A progressive tax
is a tax in which the tax rate
increases as the taxable amount increases. The term "progressive" refers to the way the tax rate progresses from low to high, with the result that a taxpayer's average tax rate is less than the person's marginal tax rate
. The term can be applied to individual taxes or to a tax system as a whole; a year, multi-year, or lifetime. Progressive taxes are imposed in an attempt to reduce the tax incidence of people with a lower ability to pay, as such taxes shift the incidence increasingly to those with a higher ability-to-pay. The opposite of a progressive tax is a regressive tax, where the relative tax rate or burden decreases as an individual's ability to pay increases.
The term is frequently applied in reference to personal income
taxes, in which people with lower income pay a lower percentage of that income in tax than do those with higher income. It can also apply to adjustments of the tax base
by using tax exemptions, tax credits, or selective taxation that creates progressive distribution effects. For example, a wealth or property tax
, a sales tax
on luxury goods, or the exemption of sales taxes on basic necessities, may be described as having progressive effects as it increases the tax burden of higher income families and reduces it on lower income families.

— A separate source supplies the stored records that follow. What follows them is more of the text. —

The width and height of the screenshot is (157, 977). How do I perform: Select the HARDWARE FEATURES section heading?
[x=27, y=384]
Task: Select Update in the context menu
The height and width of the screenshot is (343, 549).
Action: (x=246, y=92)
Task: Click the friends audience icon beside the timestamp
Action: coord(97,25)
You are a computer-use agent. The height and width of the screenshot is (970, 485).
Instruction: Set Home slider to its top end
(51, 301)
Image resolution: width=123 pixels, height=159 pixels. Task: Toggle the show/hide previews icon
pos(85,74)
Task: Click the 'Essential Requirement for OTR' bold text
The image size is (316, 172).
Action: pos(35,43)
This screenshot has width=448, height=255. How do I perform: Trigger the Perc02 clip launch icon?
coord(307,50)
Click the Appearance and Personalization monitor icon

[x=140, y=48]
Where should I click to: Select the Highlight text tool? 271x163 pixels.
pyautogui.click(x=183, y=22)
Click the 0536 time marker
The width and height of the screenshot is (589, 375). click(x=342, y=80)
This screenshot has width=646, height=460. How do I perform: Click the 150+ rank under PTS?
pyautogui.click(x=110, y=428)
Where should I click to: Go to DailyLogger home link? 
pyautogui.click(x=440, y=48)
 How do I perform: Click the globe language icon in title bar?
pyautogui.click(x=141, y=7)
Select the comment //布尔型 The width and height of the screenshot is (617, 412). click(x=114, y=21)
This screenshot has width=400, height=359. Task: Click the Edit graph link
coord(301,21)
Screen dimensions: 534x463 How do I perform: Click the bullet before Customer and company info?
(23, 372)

Progressive taxation is often suggested as a way to mitigate the societal ills associated with higher income inequality, as the tax structure reduces inequality, but economists disagree on the tax policy's economic and long-term effects. Progressive taxation has also been positively associated with happiness, the subjective well-being of nations and citizen satisfaction with public goods, such as education and transportation.